Hook & Ladder currently is housed in an antiquated town-owned firehouse at 45 Main Street. Since the 1980s, the fire company has sought to build a new firehouse at many locations within its fire district, but for one reason or another, those many proposals have fallen through.
Several months ago, the fire company approached the church about a land purchase for firehouse construction. The church owns eight acres at 36 Main Street, of which the fire company would buy three acres which have vehicle access from the south side of Church Hill Road.
In a statement issued last week, Rick Haylon and Bart Geissinger, the wardens for Trinity Episcopal Church, explained church members’ views in deciding to sell land to the fire company for a new firehouse.
It reads: “Trinity’s congregation agreed after much consideration that the sale of the lot at this time was the right thing to do for the town, the fire department, and its Newtown neighbors.”
It adds: “The proceeds from the sale will be put in a restricted trust fund to support the substantial, ongoing capital needs of (the congregation’s) properties, including the historic 133-year-old church building and 100-year-old rectory.”
“The nearly unanimous vote echoed the church leadership’s position that Trinity has a longstanding commitment to support the needs of the community while also caring for future generations,” Mssrs Haylon and Geissinger explained in the statement.
Through the firehouse construction project, Hook & Ladder would own its firehouse instead of being housed in a town-owned building. The town’s four other volunteer fire companies — Dodgingtown, Hawleyville, Sandy Hook, and Botsford — own their firehouses.

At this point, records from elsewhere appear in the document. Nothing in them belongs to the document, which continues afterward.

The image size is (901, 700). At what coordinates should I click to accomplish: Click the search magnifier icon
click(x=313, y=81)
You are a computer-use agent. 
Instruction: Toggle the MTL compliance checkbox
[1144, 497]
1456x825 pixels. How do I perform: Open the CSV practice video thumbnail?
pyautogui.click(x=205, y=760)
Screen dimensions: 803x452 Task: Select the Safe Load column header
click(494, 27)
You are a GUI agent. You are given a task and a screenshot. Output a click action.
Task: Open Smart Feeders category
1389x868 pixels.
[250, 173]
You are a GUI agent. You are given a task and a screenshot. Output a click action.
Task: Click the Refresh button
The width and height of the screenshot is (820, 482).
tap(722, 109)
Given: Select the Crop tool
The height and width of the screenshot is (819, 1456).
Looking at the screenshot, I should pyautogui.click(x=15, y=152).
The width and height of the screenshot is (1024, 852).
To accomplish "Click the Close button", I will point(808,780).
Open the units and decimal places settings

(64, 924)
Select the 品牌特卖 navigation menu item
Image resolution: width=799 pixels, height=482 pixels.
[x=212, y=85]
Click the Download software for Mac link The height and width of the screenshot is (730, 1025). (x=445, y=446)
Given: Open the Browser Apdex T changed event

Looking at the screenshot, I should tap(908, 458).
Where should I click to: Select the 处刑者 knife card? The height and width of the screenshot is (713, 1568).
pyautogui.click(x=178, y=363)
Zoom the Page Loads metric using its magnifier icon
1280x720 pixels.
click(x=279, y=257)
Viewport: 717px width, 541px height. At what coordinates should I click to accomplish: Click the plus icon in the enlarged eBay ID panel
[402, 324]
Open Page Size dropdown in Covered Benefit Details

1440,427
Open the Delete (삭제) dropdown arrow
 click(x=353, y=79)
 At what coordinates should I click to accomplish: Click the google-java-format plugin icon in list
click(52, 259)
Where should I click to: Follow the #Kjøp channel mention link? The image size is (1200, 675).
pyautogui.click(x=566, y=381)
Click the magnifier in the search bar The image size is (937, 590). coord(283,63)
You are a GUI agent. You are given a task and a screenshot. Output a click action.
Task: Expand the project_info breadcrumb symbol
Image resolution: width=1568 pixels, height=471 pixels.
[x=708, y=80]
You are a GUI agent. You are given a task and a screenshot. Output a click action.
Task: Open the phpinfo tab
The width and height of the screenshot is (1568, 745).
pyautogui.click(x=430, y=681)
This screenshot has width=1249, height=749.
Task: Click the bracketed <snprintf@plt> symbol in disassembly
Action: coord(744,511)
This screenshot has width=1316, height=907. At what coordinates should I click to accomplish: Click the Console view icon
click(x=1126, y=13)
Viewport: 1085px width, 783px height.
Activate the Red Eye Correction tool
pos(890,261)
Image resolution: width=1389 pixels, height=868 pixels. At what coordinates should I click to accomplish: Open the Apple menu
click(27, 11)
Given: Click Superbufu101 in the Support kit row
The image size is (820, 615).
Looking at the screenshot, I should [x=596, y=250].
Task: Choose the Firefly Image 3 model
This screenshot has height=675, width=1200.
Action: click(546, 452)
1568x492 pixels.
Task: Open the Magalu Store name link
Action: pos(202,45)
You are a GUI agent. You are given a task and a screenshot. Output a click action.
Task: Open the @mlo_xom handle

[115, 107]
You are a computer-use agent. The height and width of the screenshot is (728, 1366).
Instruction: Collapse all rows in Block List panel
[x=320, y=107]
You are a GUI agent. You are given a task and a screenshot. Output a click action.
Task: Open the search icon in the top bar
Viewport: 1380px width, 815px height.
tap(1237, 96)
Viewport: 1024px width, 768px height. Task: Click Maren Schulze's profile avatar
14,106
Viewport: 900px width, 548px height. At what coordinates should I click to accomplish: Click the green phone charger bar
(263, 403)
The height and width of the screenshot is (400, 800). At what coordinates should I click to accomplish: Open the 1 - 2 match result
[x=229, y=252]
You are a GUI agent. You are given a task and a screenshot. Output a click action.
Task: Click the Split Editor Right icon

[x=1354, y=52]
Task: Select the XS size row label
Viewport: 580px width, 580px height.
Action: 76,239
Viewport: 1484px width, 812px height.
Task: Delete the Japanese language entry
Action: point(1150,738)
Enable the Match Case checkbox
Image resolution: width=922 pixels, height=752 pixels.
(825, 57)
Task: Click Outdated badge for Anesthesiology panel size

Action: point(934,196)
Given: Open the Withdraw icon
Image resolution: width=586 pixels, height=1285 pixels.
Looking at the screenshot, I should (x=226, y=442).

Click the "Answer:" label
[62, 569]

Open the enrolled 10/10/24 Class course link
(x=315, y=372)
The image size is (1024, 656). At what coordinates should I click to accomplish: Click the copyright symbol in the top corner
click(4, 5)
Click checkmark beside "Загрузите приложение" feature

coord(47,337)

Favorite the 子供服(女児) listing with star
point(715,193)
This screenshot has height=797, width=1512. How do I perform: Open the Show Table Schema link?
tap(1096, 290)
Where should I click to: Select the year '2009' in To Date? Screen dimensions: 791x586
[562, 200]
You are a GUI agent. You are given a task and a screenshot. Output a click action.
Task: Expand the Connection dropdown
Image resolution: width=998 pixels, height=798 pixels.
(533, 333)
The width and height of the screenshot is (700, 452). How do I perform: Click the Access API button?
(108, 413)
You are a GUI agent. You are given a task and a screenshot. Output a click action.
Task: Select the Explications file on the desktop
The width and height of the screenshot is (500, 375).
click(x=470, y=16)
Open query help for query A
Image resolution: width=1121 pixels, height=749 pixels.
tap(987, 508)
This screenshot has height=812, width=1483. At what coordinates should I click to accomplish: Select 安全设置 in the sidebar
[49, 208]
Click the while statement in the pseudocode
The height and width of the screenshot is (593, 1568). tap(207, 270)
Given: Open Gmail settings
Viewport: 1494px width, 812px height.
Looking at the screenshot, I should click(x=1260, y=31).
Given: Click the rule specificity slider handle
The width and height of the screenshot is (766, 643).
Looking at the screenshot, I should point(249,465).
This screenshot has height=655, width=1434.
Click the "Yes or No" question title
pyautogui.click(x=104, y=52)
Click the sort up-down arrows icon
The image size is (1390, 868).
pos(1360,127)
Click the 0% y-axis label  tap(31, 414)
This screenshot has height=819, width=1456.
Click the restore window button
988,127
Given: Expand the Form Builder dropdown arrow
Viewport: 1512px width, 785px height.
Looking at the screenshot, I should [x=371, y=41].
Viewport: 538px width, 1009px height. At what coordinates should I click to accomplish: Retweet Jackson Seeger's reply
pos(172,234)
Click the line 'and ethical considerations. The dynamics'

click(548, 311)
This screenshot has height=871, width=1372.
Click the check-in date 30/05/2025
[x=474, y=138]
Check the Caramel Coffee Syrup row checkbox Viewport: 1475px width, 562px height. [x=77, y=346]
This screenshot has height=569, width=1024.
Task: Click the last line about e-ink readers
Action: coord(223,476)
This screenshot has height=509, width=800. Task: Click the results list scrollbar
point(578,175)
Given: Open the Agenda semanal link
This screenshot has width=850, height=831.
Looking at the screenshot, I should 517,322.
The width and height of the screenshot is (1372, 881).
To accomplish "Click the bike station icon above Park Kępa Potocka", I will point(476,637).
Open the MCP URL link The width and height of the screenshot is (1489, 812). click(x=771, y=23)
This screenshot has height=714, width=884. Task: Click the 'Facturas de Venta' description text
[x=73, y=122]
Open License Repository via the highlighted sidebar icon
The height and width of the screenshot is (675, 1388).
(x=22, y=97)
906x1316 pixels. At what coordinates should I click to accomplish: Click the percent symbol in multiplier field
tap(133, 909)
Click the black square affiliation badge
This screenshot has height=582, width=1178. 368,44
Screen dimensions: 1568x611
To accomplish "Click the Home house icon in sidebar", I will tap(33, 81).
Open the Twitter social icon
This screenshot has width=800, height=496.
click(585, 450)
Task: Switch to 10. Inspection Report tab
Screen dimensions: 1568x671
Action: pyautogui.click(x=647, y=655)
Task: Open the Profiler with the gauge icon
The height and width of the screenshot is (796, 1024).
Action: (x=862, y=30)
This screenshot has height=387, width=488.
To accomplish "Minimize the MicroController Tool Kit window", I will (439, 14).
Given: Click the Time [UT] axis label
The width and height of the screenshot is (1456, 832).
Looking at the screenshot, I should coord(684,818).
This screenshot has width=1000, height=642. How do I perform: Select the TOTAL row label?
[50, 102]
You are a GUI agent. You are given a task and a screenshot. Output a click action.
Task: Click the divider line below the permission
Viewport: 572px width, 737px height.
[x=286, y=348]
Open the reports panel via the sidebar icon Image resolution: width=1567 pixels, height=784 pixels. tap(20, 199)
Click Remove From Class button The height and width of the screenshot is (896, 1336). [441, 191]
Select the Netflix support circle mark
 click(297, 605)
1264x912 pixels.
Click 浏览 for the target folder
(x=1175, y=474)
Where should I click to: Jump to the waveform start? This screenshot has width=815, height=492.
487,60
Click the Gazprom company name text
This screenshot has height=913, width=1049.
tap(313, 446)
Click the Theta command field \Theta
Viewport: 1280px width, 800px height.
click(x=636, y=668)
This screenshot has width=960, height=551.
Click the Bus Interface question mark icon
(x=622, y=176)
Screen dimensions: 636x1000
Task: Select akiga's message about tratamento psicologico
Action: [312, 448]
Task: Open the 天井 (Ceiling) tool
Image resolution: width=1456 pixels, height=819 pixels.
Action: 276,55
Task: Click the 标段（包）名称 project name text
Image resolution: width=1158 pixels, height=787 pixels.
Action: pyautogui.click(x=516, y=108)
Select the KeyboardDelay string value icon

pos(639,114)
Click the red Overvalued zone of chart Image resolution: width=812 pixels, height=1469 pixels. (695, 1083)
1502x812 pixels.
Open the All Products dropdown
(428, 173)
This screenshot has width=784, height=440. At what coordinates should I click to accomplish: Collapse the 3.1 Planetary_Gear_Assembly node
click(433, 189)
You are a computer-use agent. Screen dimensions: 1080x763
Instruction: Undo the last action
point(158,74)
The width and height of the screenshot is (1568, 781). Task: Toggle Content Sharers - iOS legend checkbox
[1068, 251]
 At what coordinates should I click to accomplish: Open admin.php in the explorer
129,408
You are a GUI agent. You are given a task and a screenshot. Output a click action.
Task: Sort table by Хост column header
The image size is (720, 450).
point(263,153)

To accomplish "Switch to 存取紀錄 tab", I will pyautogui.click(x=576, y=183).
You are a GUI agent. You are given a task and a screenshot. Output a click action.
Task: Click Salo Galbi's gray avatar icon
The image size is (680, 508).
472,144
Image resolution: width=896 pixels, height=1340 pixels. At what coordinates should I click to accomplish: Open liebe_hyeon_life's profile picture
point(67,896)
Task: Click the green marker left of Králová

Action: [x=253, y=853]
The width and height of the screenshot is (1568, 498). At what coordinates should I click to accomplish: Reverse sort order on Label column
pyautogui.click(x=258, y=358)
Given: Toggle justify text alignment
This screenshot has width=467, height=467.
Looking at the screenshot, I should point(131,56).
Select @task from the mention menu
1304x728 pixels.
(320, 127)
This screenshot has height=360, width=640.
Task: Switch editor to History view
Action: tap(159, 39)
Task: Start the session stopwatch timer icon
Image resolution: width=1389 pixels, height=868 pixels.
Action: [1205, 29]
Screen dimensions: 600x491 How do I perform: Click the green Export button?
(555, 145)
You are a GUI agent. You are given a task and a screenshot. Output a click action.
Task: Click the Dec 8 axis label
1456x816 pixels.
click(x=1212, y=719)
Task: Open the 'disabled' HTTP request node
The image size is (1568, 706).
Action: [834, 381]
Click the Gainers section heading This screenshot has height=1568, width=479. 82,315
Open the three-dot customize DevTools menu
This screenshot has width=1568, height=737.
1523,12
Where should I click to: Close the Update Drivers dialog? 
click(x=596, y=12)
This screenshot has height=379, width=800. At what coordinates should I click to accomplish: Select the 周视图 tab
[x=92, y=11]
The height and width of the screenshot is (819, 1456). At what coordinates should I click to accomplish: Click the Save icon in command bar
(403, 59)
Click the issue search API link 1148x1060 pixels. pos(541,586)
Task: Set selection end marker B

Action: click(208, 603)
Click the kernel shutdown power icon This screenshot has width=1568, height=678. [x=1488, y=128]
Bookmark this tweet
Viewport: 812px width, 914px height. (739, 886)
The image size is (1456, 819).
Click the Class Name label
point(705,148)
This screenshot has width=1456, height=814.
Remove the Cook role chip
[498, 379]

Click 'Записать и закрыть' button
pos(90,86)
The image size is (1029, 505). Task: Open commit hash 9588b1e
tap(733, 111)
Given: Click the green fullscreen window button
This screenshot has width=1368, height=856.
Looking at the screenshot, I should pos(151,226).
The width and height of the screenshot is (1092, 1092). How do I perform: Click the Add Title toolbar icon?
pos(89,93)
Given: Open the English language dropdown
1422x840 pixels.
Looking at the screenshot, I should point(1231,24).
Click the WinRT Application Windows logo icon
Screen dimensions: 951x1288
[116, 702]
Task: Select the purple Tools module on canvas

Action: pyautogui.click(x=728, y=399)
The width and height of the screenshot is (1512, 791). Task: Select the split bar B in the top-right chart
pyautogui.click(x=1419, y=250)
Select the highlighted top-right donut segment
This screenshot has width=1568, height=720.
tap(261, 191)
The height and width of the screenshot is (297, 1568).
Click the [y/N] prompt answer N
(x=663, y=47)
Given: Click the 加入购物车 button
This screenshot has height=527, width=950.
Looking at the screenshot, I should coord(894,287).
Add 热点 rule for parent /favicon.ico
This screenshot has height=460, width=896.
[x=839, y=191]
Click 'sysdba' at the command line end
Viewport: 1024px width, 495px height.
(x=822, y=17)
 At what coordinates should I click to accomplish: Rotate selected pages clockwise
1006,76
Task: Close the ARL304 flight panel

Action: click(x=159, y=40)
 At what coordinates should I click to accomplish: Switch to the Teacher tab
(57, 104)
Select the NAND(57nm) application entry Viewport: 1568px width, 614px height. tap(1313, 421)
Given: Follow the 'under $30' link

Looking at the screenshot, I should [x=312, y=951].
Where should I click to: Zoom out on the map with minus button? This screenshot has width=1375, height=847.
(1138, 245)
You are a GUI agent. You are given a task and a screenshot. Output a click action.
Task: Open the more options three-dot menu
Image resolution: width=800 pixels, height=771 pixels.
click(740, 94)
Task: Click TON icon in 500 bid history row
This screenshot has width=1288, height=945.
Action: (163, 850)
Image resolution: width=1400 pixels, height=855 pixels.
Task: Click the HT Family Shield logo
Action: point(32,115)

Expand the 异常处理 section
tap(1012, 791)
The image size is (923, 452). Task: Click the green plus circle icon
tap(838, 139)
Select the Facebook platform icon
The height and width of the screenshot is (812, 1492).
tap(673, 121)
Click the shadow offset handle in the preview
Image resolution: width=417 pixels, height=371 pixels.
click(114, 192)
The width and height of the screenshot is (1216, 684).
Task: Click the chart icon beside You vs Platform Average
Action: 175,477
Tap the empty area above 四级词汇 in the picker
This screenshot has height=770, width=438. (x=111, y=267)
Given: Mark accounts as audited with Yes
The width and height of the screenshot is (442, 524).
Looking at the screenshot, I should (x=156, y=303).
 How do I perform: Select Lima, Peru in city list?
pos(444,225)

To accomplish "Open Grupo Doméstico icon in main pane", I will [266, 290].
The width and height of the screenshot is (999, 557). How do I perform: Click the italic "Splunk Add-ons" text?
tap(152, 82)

The exisiting Hook & Ladder firehouse long ago was deemed structurally unsound and ill-suited for sheltering the heavy, modern rolling stock that firefighting units now use. As a stopgap, the town then installed structural steel beams within the firehouse to shore up the garage floor of the main level to allow it to support heavy parked fire trucks. Also, the building’s western exterior wall was braced to counteract large cracks in it.
It is expected that a transaction will soon occur through which Trinity would sell three acres to Hook & Ladder for $500,000 for firehouse construction.
Such a construction project would be subject to review by the Borough Zoning Commission, as well as possible review by the Inland Wetlands Commission.
So that Hook & Ladder could effectively initiate the transition from housing its equipment in municipal quarters to housing it in quarters which the fire company owns, the town would provide an overall $1.5 million toward the cost of the firehouse project, disbursed across three successive fiscal years in $500,000 increments.
The overall price for the project, including land, site development, and firehouse construction, is not yet clear.
In 2010, the fire company unsuccessfully sought to build an 11,400-square-foot firehouse on the north side of Sugar Street, west of its intersection with Elm Drive.
More recently, it unsuccessfully sought to build a firehouse on the east side South Main Street, near Borough Lane.
Because the fire company is pursuing acquiring the Trinity property for a firehouse site, its has dropped a previous proposal seeking land for a firehouse in the Johnnie Cake Lane area, off Mt Pleasant Road.